ANKARA VE VAN KEDİLERİ ÇOK HAYLAZ KEDİLER
“Tıpkı çocuk gibiler” diye nitelediği kedilerin her bir ırkının farklı özellikte olduğunun altını çizen Sakınmaz, şöyle devam etti:
“Karakterleri yetiştirilme tarzlarına, yetiştirildikleri yere, bulundukları eve göre şekilleniyor. Bazı kediler yaramaz, haylaz çocuklar gibi olabiliyor. Dünyanın en yaramaz ve haylazı Ankara ve Van kedileri. Çok enerjiktirler, oyun oynama çabası, insanın peşinde bir gölge gibi dolaşma çabasında bulunurlar. İnsan bazen boğulacak gibi olabilir onların yaramazlığından.
En sakin olarak diyebileceğim ırk İran kedileri. Mizaçları daha sakindir, çok fazla etrafta dolaşmaz. İran kedileri, tüyleri çok uzun olduğu için görsel olarak müthiş bir ırk. İnsan baktığında bir daha bakmak istiyor. O güzelliklerini bir kenarda oturarak geçiriyorlar.” diye konuştu.
Karakterlerine göre kedi seçimi
Sakınmaz, kedi sahiplenmek isteyenlerin kedilerin karakterlerine göre seçim yapması gerektiğini vurguladı.
Örneğin çocuklu ailelerin sosyal ve insanlarla bir arada olmayı seven “British longhair, British shorthair” cinsi kedileri seçmelerini öneren Sakınmaz, sakin huylu oldukları için yaşlı insanların ise İran kedisi, exotic shorthair cinsinden yana tercih kullanmalarının yerinde olacağını ifade etti. Sakınmaz, hareketli ve haylaz kedi isteyenlere ise Ankara ve Van kedisi önerdi.
“Hiçbir hayvan nankör değildir”
Sakınmaz, deyim ve şarkılara konu olan “kedilerin nankör” olduğuna dair inanışın da doğru olmadığını ifade etti.

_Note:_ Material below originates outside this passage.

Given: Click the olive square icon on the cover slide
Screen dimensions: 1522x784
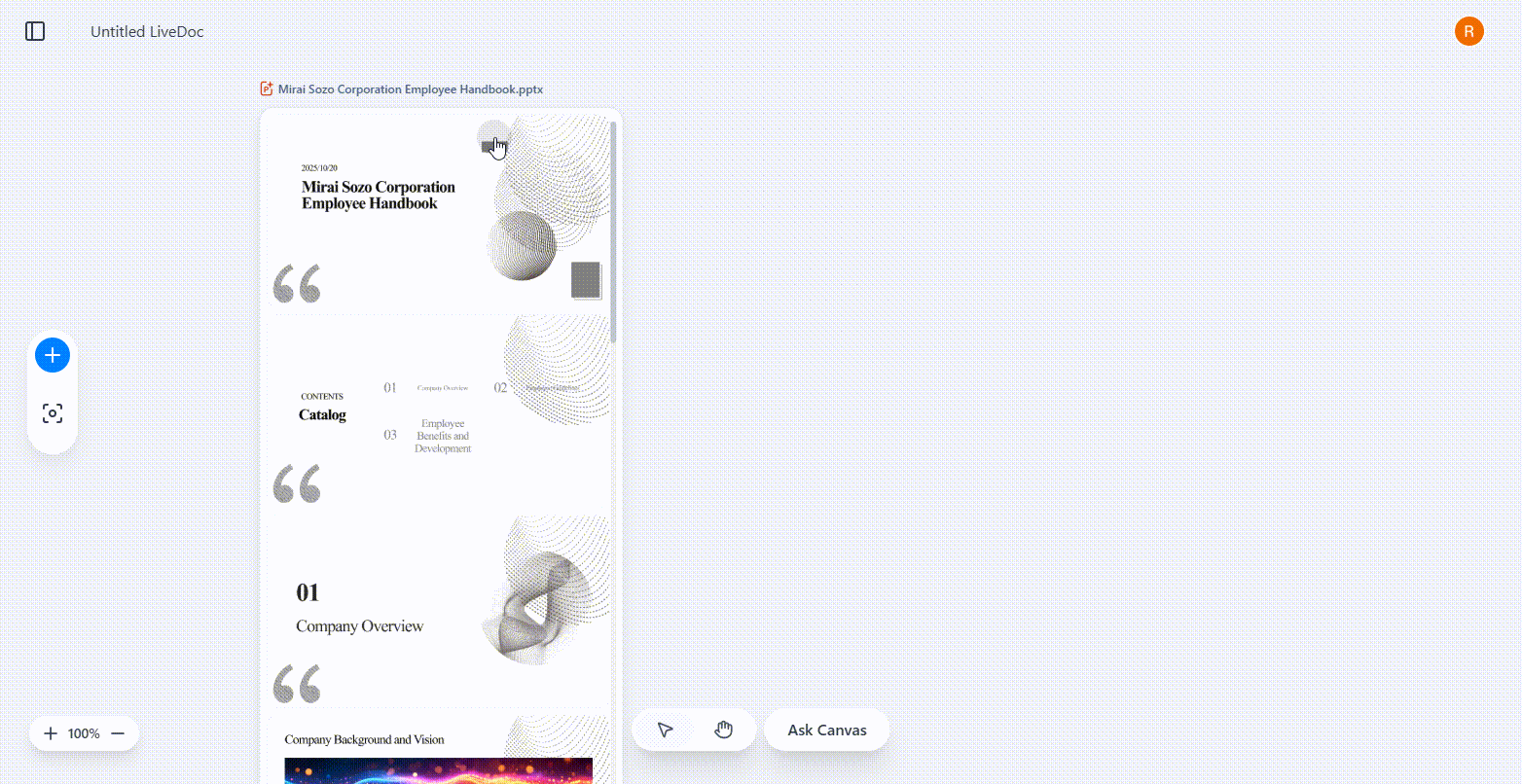Looking at the screenshot, I should pos(586,280).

Sevgiyle yaklaşılan her canlının sevgiyle karşılık verdiğinin altını çizen Sakınmaz, şöyle sürdürdü:
“Hiçbir hayvan nankör değildir. Annem çocukluğundan bu yana kedi sahibi bir insan, ben de kedilerle büyüdüm. Biz bugüne kadar kedilerin bir nankörlüğünü görmedik. Bizi ısırmadılar, tırmalamadılar. Aynı köpekler gibi çok sadık hayvanlar. En önemlisi insanların hayvanlara yaklaşımları.”